Read each word from DOCX
Posted: Tue Apr 07, 2020 4:27 pm
Hi All,
I am using Java UNO to load Docx document and based on the https://wiki.openoffice.org/wiki/API/Sa ... tStructure reference I am able to read paragraphs but not able to read each word in the paragraph
below is the sample code also attached the sample Docx template for reference
Any help is appreciated , Thanks
I am using Java UNO to load Docx document and based on the https://wiki.openoffice.org/wiki/API/Sa ... tStructure reference I am able to read paragraphs but not able to read each word in the paragraph
Code: Select all
while (xParagraphEnumeration.hasMoreElements()){
XTextContent element = (com.sun.star.text.XTextContent)
UnoRuntime.queryInterface(
com.sun.star.text.XTextContent.class,
xParagraphEnumeration.nextElement());
//XServiceInfo xinfo = (XServiceInfo)test;
XServiceInfo xInfo = UnoRuntime.queryInterface(
XServiceInfo.class, element );
if (xInfo.supportsService ( "com.sun.star.text.TextTable" ) ){
System.out.println(xInfo);
}else{
XEnumerationAccess xParaEnumerationAccess =
(com.sun.star.container.XEnumerationAccess)

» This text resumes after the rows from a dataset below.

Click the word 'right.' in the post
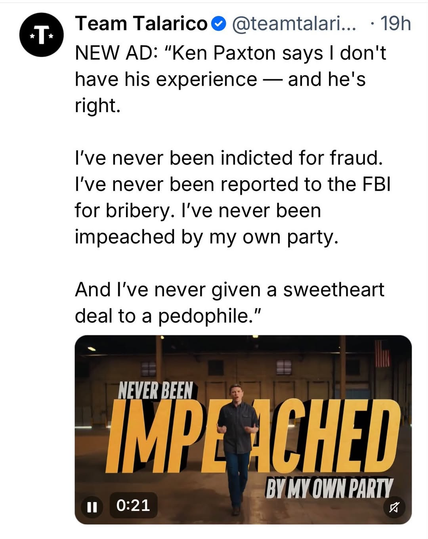Image resolution: width=428 pixels, height=539 pixels. (98, 106)
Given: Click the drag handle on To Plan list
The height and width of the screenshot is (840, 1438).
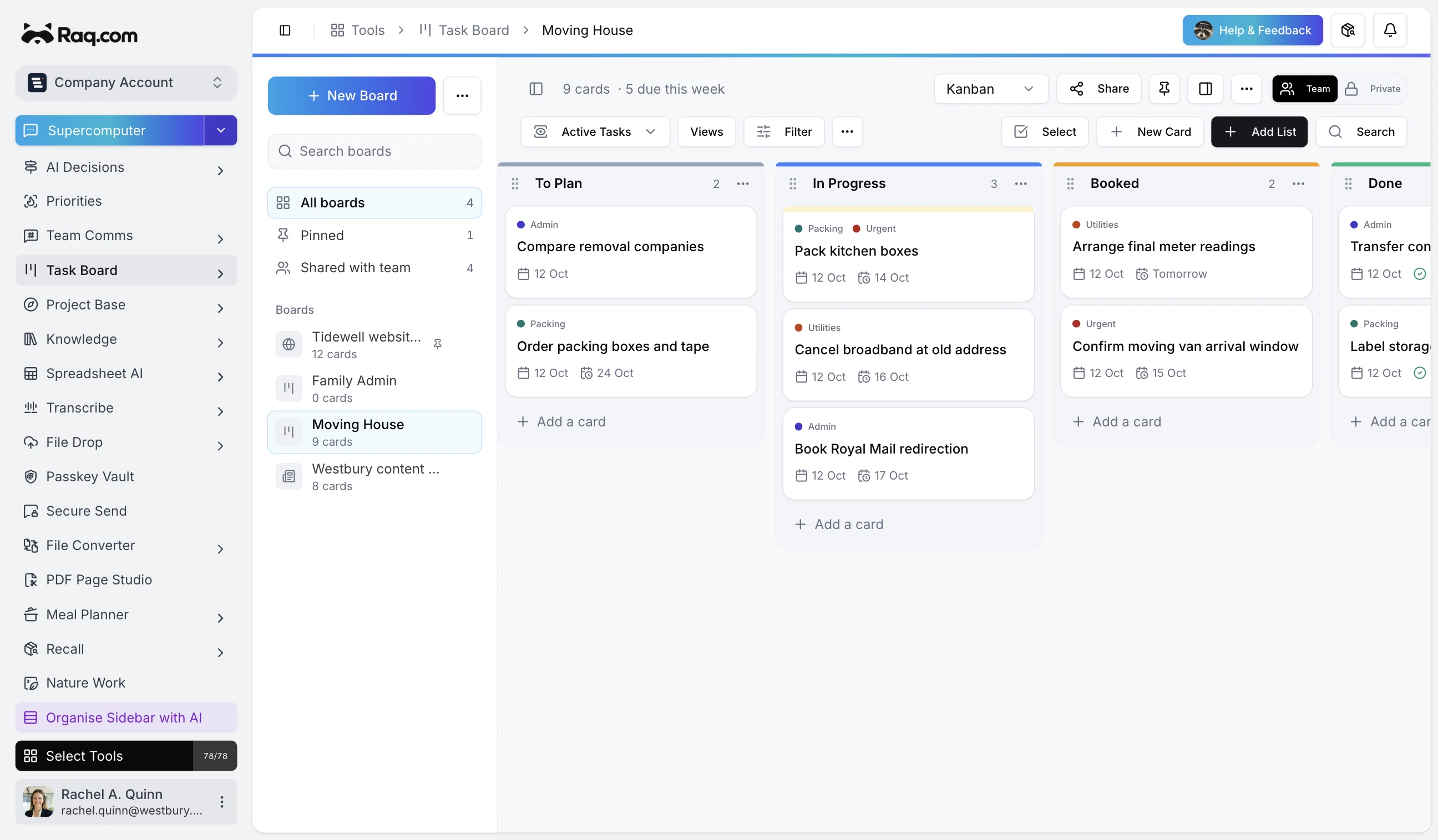Looking at the screenshot, I should click(515, 184).
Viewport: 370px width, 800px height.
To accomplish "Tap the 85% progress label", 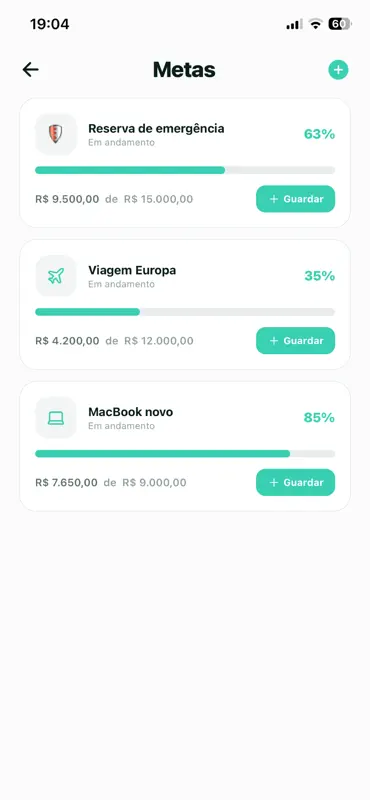I will 319,418.
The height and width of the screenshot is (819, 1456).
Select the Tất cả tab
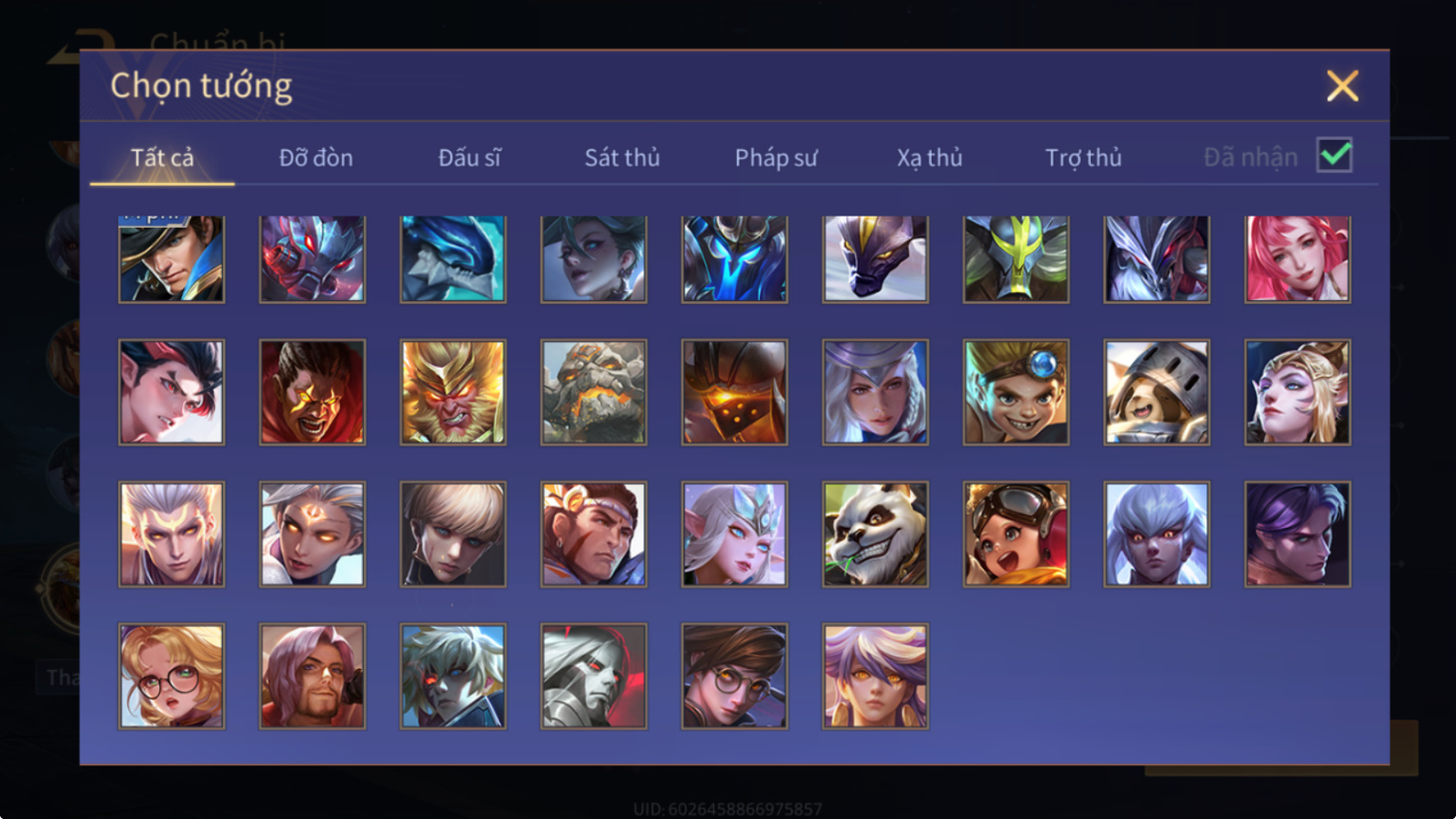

UnoRuntime.queryInterface(
com.sun.star.container.XEnumerationAccess.class,
element);
XEnumeration xTextPortionEnum =
xParaEnumerationAccess.createEnumeration();
while (xTextPortionEnum.hasMoreElements())
{
com.sun.star.text.XTextRange xTextRange =
(com.sun.star.text.XTextRange)UnoRuntime.queryInterface(
com.sun.star.text.XTextRange.class,
xTextPortionEnum.nextElement());
// this is returning whole line for exe ("Hello test ${name}") need to get each word Hello , test , ${name}
System.out.println(xTextRange.getString());
}
}